The coefficient is positive and statistically significant, and its magnitude sits in the same order as the estimates reported in the paper. The gap from their preferred specification is expected: Dalgaard et al. include country fixed effects, geographic controls (ruggedness, elevation, caloric suitability), and historical controls (mine locations, settlement density). These soak up a substantial share of the variation, so the uncontrolled estimate is naturally larger.

Next Steps

A natural extension is to bring in the control variables listed in the data sources section above.
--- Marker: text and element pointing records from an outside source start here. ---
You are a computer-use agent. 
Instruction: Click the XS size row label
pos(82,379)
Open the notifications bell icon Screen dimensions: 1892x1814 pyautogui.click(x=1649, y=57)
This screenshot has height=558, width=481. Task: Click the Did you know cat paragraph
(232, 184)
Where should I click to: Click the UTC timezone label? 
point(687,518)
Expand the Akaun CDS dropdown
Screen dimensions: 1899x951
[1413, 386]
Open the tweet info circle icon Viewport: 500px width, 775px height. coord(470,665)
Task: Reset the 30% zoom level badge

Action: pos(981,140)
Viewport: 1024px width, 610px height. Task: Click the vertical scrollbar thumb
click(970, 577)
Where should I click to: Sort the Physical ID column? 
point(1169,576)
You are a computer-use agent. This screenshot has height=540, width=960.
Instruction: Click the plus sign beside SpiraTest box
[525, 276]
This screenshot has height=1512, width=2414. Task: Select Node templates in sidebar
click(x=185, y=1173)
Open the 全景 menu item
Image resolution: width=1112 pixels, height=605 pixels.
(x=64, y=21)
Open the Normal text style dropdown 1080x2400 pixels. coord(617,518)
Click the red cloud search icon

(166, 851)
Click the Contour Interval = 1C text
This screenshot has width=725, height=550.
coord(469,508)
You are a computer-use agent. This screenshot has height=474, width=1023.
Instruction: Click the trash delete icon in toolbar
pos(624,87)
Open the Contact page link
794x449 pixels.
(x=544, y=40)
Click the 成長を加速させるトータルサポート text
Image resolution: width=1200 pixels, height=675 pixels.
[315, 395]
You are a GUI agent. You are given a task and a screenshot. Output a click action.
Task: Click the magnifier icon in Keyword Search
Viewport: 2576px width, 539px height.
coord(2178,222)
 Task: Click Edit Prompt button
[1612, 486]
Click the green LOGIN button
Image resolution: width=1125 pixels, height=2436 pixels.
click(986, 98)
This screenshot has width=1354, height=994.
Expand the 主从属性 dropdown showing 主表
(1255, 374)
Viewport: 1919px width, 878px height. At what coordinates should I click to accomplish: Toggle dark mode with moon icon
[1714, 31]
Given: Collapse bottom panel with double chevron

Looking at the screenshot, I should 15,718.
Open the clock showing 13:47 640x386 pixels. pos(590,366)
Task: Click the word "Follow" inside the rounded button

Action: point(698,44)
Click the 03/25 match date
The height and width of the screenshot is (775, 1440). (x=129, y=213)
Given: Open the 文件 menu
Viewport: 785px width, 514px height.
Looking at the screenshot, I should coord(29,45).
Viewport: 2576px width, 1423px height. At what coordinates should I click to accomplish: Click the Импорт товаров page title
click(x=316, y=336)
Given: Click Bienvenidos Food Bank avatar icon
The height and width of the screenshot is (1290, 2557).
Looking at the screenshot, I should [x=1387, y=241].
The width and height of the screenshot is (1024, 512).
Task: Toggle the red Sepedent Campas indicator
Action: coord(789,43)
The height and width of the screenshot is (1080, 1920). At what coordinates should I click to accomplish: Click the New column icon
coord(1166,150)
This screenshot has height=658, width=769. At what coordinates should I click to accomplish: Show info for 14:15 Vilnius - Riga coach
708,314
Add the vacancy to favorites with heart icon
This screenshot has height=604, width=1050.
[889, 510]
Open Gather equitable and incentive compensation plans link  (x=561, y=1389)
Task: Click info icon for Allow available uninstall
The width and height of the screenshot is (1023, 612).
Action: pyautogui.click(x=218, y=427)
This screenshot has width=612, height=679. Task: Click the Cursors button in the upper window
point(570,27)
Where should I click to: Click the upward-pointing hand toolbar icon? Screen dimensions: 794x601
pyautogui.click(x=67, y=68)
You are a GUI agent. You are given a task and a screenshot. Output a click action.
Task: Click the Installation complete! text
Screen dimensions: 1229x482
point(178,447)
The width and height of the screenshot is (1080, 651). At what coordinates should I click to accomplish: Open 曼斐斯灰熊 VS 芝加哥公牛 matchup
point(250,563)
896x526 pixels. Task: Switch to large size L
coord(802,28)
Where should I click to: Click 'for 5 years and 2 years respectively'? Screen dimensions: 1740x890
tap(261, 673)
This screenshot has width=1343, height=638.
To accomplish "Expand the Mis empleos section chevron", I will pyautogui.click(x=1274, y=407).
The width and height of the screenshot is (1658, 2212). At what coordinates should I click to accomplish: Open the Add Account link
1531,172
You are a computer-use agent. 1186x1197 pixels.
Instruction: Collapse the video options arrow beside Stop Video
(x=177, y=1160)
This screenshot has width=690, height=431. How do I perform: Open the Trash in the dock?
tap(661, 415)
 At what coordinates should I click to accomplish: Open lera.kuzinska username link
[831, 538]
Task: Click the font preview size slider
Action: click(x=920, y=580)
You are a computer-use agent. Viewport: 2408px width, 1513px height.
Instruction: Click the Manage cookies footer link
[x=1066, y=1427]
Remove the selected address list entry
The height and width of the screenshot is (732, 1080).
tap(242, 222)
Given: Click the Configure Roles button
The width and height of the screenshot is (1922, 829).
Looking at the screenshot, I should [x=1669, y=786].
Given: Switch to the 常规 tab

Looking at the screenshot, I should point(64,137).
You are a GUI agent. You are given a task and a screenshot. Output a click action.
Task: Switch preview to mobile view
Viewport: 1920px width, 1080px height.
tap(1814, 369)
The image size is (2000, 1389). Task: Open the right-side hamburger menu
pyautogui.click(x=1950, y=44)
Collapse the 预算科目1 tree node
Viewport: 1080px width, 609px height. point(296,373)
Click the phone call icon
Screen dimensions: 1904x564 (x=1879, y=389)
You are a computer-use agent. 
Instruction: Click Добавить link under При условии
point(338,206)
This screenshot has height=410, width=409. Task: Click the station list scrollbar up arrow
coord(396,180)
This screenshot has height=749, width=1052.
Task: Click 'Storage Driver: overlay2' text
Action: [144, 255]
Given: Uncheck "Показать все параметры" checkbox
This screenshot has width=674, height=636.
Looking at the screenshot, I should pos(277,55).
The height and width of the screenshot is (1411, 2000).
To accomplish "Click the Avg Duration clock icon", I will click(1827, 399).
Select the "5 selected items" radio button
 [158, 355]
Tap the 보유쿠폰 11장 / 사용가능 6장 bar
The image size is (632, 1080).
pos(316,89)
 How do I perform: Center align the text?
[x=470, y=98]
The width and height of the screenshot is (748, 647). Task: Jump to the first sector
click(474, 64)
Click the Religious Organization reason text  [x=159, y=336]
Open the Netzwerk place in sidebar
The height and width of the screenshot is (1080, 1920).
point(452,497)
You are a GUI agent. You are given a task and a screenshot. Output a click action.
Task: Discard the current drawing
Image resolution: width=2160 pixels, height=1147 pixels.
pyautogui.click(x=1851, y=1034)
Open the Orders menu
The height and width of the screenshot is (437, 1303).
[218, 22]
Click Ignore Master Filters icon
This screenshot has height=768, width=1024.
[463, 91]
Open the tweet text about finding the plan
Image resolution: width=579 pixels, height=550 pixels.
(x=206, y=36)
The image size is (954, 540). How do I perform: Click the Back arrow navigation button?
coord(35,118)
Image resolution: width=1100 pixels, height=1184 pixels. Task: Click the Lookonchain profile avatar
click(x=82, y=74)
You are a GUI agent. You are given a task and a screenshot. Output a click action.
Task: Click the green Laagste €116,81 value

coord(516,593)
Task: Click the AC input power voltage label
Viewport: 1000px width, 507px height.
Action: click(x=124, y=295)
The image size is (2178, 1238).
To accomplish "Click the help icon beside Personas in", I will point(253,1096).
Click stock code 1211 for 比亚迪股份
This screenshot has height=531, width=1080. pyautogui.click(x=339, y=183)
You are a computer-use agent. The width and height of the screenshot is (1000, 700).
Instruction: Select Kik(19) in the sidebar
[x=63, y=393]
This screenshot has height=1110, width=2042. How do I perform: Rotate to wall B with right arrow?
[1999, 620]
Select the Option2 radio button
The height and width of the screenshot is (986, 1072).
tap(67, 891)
Country fixed effects, for example, can be constructed by intersecting each 0.5° cell centroid with a country polygon layer — a straightforward st_join() operation in sf. Geographic controls can be loaded and aggregated to the same template grid with the exact same st_warp() pipeline used here for nightlights. The modular stars workflow makes it easy to add layers without restructuring the analysis.

Summary

Despite the simplified specification, the sign and order of magnitude of our estimate confirm Dalgaard et al.’s finding: areas with denser Roman road networks are measurably wealthier today, nearly two millennia later. Thanks for reading.

References

Dalgaard, C.-J., Kaarsen, N., Olsson, O., & Selaya, P. (2021). Roman roads to prosperity: Persistence and non-persistence of public goods provision. Working paper.